Background:  The objective of anaesthesia is to provide hypnosis, analgesia and adequate conditions during surgery. It is difficult to establish the appropriate dose of general anaesthetic drugs in the morbidly obese patient. Moreover, there are conflicting data concerning adequate anaesthesia levels and the severity of postoperative pain.

The aim of this study was to investigate the relationship between the spectral edge frequency (SEF) during general anaesthesia and the severity of immediate postoperative pain following gastric banding surgery in morbidly obese patients.

Methods:  Seventy-one ASA 2 morbidly obese patients (BMI > 35%) undergoing elective laparoscopic gastric banding procedure were recruited for this study.

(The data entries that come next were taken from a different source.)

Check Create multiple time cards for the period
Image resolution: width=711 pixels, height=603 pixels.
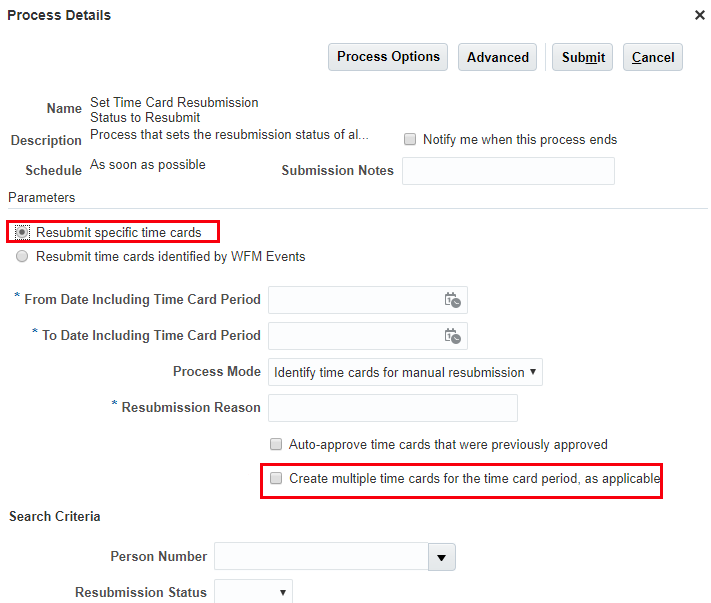[x=276, y=479]
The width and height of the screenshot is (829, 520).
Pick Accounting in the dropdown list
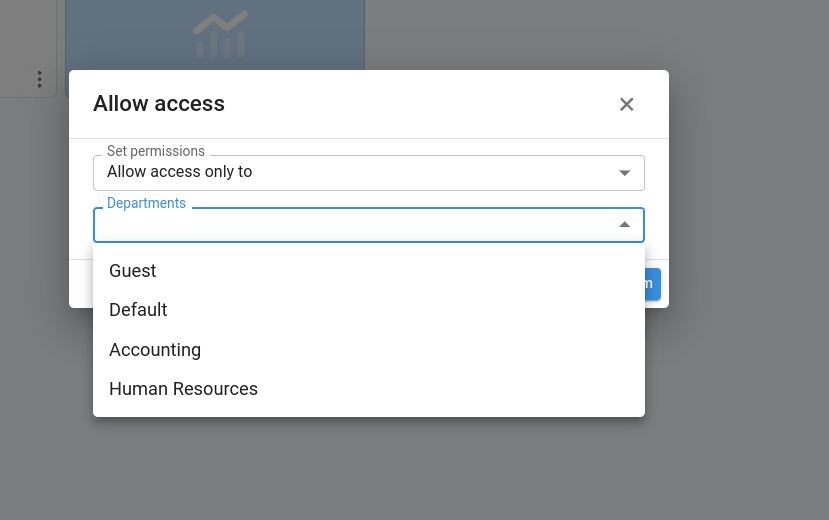pos(155,350)
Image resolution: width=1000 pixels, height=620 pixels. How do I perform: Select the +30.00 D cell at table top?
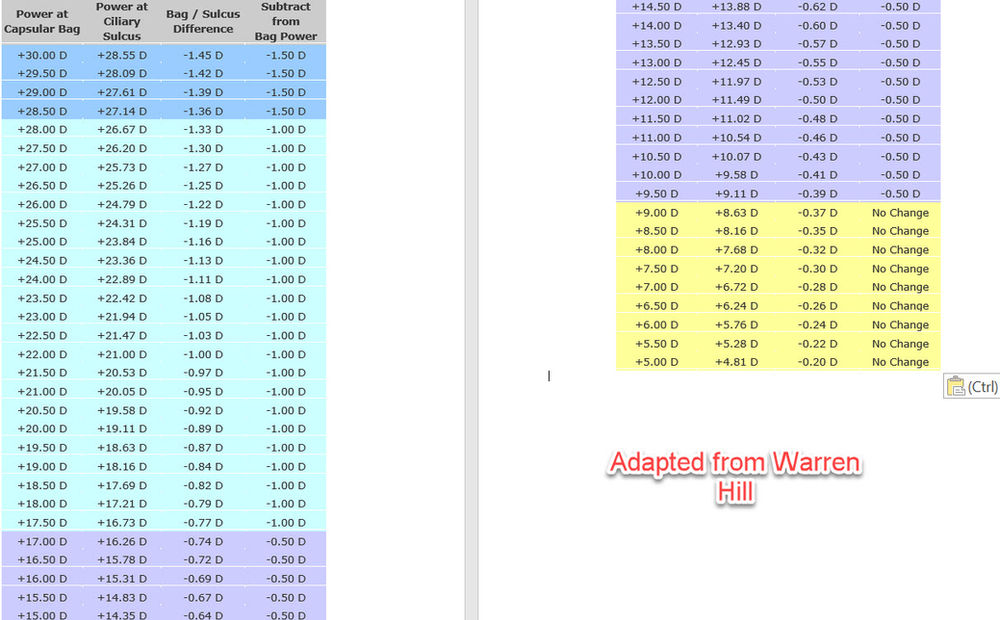coord(42,55)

Anaesthesia consisted of midazolam, fentanyl and thiopental for induction, vecuronium for muscle relaxation, N2O and isoflurane with additional fentanyl administrations, according to the clinical judgement of the anaesthesiologist, for maintenance.

Continuous SEF monitoring was added to the standard monitors (SpO2, ETCO2, ECG, NIBP, O2 and isoflurane concentration), but the EEG monitor screen was hidden from the anaesthesiologist's sight.

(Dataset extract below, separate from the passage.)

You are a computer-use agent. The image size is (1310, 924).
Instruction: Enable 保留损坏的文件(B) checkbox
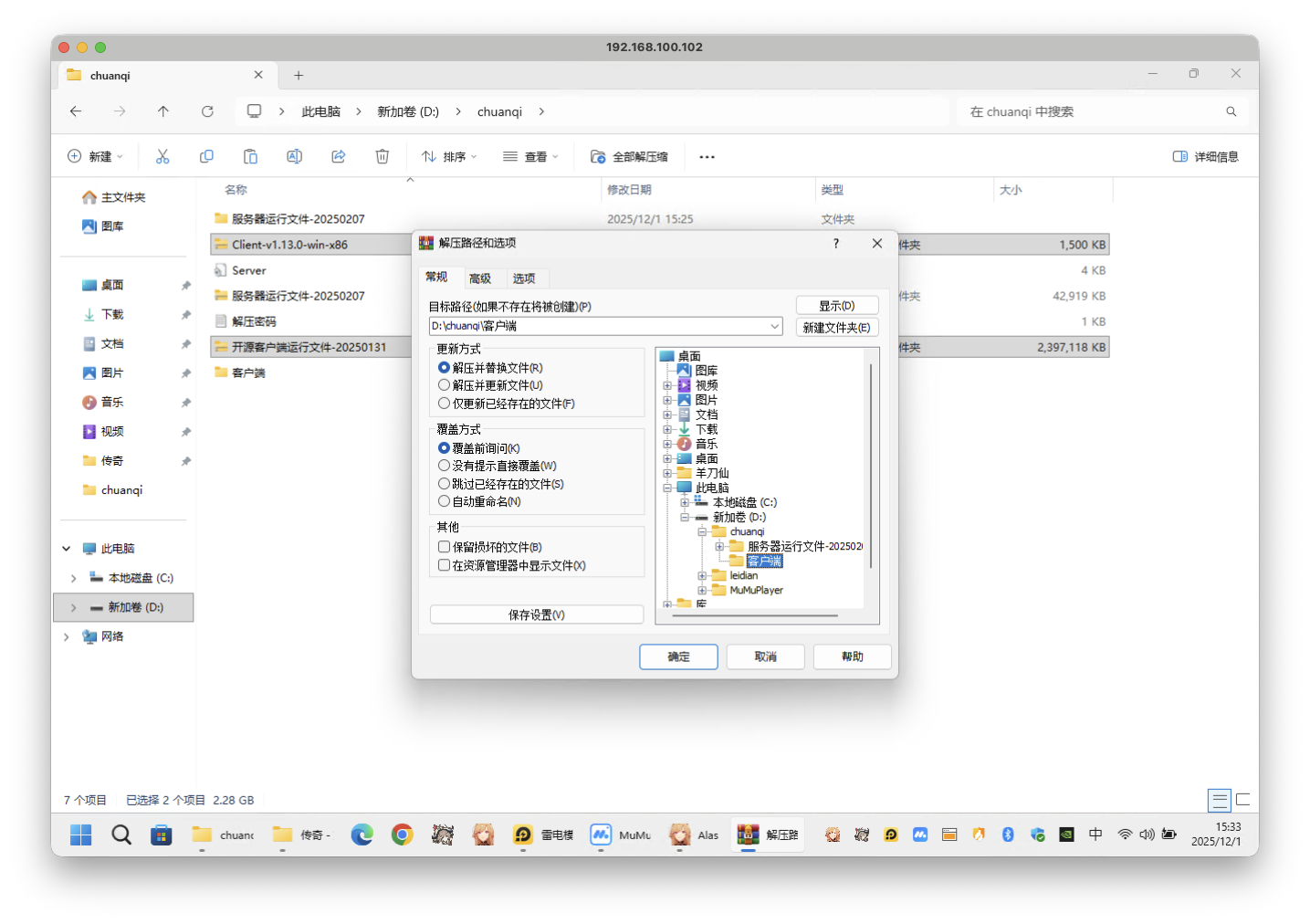coord(445,546)
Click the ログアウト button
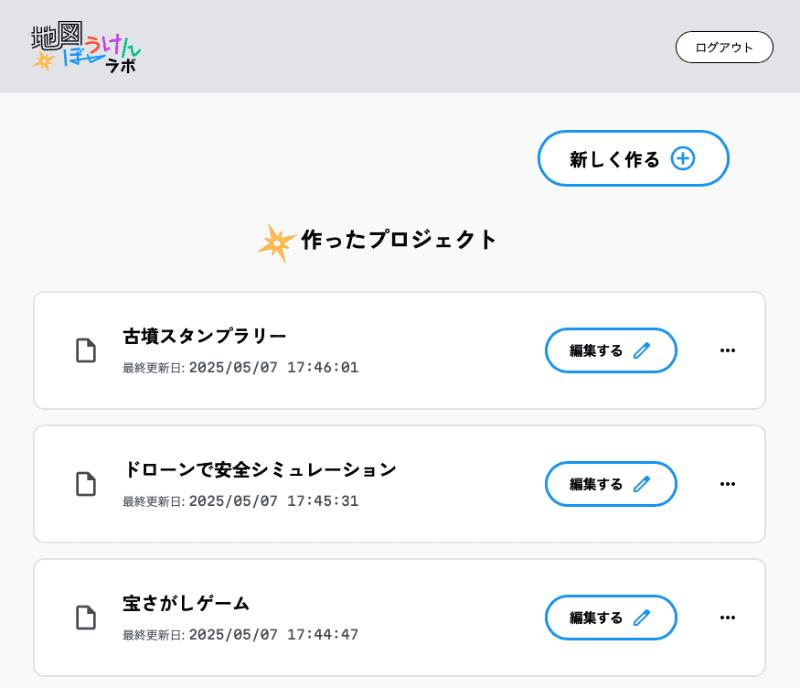 point(724,47)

SEF postoperative analysis divided the patients into two groups: group 1, SEF-recommended target range of 8–12 Hz, more than 80% of the surgical time; and group 2, SEF-recommended target range of 8–12 Hz, less than 80% of the surgery duration. Pain intensity was assessed in the post anaesthesia care unit using a standard visual analogue scale (VAS) of 10 cm, when patients were awake enough to correct a deliberately given wrong own telephone or ID number. Intravenous morphine was administered for postoperative analgesia in 2-mg increments, every 3–4 min, until the patient felt comfortable.

A recovery room nurse unaware of the SEF range recorded during surgery registered pain severity and morphine requirements.

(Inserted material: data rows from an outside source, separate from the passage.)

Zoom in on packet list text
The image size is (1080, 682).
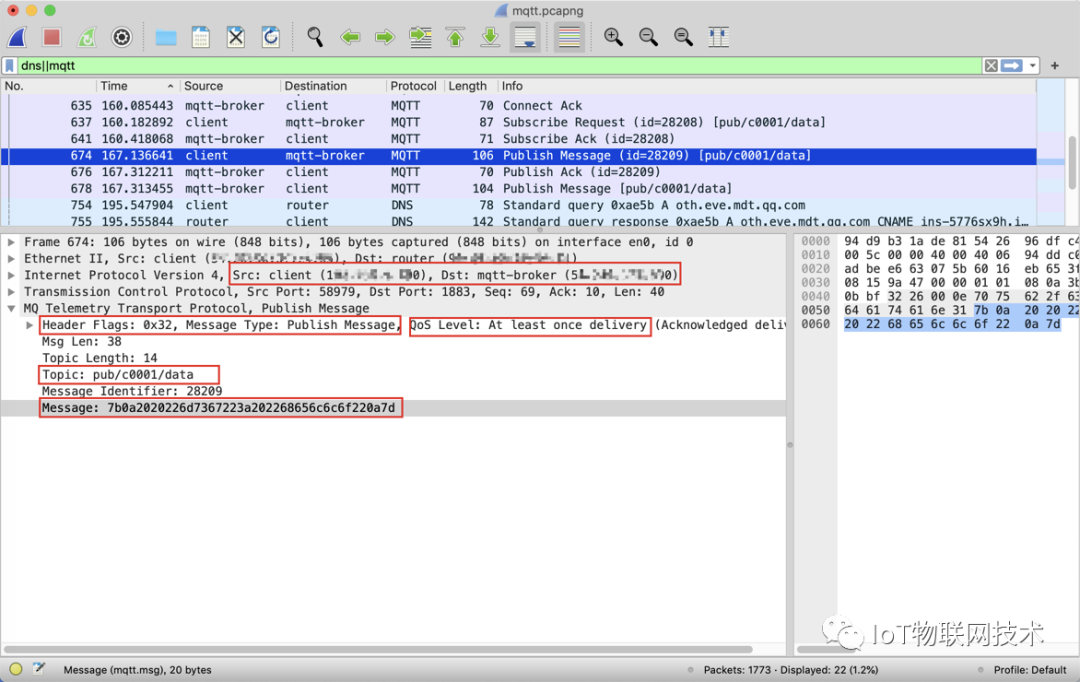613,37
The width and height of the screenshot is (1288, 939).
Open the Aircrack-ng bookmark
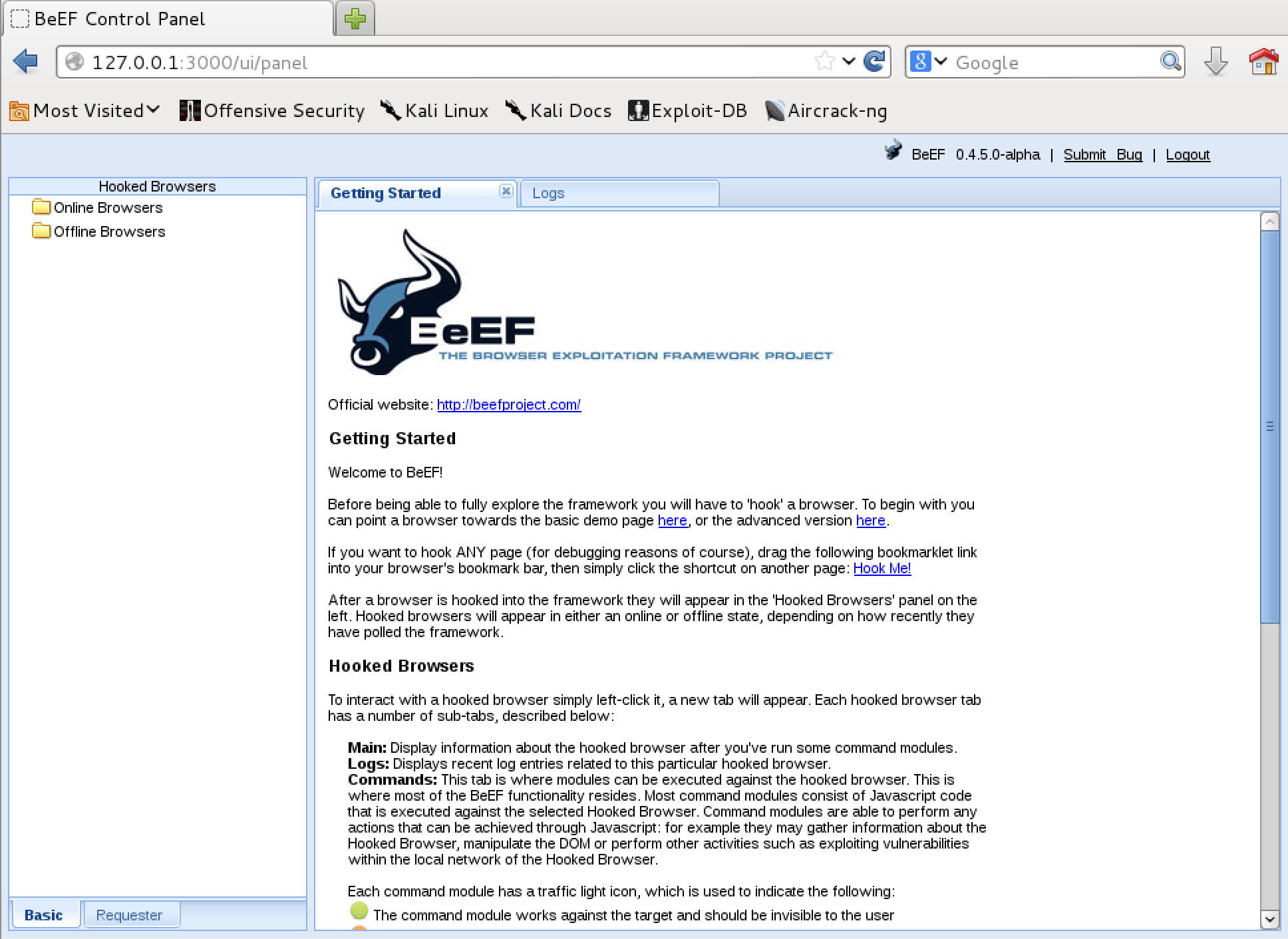[x=827, y=110]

Results:  The end-tidal isoflurane concentration was significantly higher in group 1 than in group 2 (0.83 vs. 0.7 P = 0.016). The intensity of pain at admission into the recovery room and at discharge was significantly lower in group 1 than in group 2 (VAS 6.1 vs. 6.9–P = 0.0049, and 3.9 vs. 4.2–P = 0.00478, respectively).

Conclusions:  Keeping the SEF range between 8 and 12 Hz during anaesthesia for laparoscopic gastric banding for morbid obesity, both the immediate post operative pain intensity and morphine requirement, are significantly reduced.